* Work instruction:
Return exactly the span of lines in the following data that opens with the line containing "Task: Open the Help dropdown menu" and closes with the line containing "The image size is (800, 600).". Include nothing else.

(Saved entries)
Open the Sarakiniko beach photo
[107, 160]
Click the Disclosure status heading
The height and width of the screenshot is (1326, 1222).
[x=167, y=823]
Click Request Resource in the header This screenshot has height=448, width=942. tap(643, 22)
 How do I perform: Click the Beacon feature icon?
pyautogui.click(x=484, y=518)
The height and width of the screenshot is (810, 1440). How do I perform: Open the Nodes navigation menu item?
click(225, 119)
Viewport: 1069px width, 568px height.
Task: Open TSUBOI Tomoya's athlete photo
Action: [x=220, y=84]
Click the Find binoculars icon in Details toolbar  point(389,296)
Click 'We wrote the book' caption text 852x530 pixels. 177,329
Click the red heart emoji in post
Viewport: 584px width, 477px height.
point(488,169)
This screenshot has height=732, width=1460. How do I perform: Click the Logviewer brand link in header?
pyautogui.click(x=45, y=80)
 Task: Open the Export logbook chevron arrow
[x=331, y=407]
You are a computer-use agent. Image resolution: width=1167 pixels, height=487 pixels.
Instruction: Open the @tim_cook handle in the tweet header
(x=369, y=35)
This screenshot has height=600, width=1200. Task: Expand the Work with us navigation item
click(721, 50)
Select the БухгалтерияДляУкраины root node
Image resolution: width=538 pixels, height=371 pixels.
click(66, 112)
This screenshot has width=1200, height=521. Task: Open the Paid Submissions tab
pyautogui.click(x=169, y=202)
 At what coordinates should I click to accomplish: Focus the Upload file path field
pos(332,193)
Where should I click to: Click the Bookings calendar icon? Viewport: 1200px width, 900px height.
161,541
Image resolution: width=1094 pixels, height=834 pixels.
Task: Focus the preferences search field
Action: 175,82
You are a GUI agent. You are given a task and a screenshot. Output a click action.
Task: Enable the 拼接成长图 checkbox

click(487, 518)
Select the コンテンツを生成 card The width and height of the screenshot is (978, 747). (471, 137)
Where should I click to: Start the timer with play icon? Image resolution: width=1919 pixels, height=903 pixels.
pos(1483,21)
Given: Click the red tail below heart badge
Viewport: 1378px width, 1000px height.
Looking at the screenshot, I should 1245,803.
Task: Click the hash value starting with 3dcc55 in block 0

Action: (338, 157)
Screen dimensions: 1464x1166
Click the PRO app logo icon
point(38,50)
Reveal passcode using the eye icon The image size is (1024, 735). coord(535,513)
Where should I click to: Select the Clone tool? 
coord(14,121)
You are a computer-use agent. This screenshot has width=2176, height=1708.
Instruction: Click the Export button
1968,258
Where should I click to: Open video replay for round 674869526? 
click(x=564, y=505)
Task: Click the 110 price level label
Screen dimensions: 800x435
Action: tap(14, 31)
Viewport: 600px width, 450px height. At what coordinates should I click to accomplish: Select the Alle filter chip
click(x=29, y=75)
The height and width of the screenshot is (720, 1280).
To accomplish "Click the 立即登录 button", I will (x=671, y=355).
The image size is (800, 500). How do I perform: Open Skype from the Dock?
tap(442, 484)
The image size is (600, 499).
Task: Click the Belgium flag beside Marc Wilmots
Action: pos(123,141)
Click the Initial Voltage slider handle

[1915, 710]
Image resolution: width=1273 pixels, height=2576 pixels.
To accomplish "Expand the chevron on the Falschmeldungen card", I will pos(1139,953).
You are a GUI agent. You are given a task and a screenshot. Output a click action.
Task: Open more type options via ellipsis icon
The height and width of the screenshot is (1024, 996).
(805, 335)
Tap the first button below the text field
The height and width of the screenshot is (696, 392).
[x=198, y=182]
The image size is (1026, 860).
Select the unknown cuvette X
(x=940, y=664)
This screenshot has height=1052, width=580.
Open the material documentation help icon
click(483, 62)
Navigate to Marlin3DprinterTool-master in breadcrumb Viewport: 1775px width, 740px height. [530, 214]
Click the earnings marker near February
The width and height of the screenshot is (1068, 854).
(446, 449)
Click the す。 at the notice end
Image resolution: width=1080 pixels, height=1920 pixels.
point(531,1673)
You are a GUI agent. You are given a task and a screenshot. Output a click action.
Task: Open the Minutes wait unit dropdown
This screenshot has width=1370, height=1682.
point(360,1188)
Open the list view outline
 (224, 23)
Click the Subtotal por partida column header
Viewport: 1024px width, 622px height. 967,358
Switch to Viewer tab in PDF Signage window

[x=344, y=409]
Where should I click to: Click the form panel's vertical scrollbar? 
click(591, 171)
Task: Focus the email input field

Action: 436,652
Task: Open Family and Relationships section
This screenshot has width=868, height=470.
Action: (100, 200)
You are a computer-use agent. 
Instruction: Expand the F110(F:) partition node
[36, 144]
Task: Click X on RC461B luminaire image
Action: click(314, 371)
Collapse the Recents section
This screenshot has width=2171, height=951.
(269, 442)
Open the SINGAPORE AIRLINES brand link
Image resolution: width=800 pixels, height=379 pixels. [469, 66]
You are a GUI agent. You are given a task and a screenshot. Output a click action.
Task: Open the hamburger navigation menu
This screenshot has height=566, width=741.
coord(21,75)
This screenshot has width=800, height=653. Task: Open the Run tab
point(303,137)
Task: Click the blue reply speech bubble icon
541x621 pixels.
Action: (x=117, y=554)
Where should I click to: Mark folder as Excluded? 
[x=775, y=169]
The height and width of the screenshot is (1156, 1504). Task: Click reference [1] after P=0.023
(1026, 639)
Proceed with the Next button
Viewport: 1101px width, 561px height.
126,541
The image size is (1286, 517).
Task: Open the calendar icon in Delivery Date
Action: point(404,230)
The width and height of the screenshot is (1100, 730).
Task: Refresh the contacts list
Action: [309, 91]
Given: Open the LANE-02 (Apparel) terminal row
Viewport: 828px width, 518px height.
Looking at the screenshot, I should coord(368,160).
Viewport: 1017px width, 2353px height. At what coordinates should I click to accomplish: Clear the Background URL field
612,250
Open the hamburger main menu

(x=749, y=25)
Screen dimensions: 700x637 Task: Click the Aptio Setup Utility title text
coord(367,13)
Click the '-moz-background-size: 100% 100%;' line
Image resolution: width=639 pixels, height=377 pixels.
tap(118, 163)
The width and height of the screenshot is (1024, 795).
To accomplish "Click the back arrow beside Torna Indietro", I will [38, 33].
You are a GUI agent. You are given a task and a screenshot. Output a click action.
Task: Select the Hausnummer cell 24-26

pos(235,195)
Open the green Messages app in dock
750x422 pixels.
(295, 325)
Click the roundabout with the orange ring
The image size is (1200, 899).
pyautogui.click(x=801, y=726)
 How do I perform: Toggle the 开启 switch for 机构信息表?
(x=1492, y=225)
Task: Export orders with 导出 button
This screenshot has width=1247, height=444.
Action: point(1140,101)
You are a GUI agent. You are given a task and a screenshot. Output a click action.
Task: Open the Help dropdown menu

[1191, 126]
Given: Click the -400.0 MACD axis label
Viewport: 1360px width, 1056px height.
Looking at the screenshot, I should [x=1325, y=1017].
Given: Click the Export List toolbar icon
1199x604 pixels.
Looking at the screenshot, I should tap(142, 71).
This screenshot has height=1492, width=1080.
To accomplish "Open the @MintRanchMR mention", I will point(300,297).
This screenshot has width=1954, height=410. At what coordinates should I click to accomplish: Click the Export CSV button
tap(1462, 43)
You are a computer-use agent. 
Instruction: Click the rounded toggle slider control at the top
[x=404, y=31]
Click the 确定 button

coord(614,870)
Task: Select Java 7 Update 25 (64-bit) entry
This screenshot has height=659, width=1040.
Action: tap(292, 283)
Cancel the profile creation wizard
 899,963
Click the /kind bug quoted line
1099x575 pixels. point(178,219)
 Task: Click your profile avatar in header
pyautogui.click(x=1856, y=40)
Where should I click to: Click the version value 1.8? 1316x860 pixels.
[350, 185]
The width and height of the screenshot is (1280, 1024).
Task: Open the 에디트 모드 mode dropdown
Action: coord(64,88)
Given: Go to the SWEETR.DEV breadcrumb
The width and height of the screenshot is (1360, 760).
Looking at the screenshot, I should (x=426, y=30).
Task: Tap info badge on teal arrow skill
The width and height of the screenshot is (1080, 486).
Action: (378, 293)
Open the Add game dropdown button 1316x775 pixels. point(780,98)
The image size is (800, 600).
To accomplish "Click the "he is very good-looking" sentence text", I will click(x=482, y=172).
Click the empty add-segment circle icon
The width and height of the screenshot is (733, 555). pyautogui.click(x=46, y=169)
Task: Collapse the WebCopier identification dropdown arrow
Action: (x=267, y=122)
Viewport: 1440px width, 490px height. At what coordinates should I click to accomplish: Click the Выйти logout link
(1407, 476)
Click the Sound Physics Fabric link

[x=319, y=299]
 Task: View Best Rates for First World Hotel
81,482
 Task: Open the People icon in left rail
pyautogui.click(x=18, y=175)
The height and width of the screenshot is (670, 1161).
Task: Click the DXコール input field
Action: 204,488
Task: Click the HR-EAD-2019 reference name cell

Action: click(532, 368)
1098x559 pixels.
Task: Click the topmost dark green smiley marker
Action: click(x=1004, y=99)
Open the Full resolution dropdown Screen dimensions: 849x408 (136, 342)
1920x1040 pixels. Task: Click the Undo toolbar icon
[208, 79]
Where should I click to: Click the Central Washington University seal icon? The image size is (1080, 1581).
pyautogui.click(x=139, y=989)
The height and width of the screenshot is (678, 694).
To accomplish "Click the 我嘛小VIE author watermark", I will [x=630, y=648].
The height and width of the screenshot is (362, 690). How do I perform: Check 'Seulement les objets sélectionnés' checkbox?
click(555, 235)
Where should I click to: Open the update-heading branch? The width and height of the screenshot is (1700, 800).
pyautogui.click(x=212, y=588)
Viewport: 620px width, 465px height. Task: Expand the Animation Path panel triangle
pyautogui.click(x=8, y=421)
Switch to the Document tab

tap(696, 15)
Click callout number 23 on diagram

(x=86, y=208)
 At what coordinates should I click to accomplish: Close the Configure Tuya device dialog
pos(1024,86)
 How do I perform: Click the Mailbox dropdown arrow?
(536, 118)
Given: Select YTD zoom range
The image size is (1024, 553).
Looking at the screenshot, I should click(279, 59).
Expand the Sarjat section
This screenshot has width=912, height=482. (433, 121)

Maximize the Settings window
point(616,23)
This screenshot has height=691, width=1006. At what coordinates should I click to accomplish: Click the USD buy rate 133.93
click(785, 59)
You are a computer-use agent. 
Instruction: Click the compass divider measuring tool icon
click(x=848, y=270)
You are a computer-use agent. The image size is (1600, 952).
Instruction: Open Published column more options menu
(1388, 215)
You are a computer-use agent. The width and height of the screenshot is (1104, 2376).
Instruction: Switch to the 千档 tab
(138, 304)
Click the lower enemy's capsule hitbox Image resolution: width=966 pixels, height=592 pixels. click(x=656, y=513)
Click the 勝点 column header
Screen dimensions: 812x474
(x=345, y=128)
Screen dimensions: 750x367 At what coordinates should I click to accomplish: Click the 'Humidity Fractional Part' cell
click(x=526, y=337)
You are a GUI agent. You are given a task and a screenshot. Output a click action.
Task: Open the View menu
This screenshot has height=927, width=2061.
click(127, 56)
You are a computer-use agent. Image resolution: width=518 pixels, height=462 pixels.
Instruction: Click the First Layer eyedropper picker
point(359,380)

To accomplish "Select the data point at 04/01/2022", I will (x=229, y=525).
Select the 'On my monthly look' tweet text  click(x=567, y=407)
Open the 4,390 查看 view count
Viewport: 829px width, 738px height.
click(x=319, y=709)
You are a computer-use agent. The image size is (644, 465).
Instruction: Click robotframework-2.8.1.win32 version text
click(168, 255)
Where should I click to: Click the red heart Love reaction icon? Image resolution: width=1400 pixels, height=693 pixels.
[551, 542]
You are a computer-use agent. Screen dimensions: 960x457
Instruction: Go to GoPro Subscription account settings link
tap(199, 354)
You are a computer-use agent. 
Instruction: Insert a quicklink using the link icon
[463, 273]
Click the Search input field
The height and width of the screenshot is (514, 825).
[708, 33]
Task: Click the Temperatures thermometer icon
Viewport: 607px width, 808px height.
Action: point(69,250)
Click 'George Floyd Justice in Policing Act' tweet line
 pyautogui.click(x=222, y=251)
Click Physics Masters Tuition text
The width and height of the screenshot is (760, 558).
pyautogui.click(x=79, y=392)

* Answer to this problem:
Task: Open the Help dropdown menu

[1191, 126]
Given: Click the -400.0 MACD axis label
Viewport: 1360px width, 1056px height.
Looking at the screenshot, I should [x=1325, y=1017].
Given: Click the Export List toolbar icon
1199x604 pixels.
Looking at the screenshot, I should tap(142, 71).
This screenshot has height=1492, width=1080.
To accomplish "Open the @MintRanchMR mention", I will point(300,297).
This screenshot has width=1954, height=410. At what coordinates should I click to accomplish: Click the Export CSV button
tap(1462, 43)
You are a computer-use agent. 
Instruction: Click the rounded toggle slider control at the top
[x=404, y=31]
Click the 确定 button

coord(614,870)
Task: Select Java 7 Update 25 (64-bit) entry
This screenshot has height=659, width=1040.
Action: tap(292, 283)
Cancel the profile creation wizard
 899,963
Click the /kind bug quoted line
1099x575 pixels. point(178,219)
 Task: Click your profile avatar in header
pyautogui.click(x=1856, y=40)
Where should I click to: Click the version value 1.8? 1316x860 pixels.
[350, 185]
The width and height of the screenshot is (1280, 1024).
Task: Open the 에디트 모드 mode dropdown
Action: coord(64,88)
Given: Go to the SWEETR.DEV breadcrumb
The width and height of the screenshot is (1360, 760).
Looking at the screenshot, I should (x=426, y=30).
Task: Tap info badge on teal arrow skill
The width and height of the screenshot is (1080, 486).
Action: (378, 293)
Open the Add game dropdown button 1316x775 pixels. point(780,98)
The image size is (800, 600).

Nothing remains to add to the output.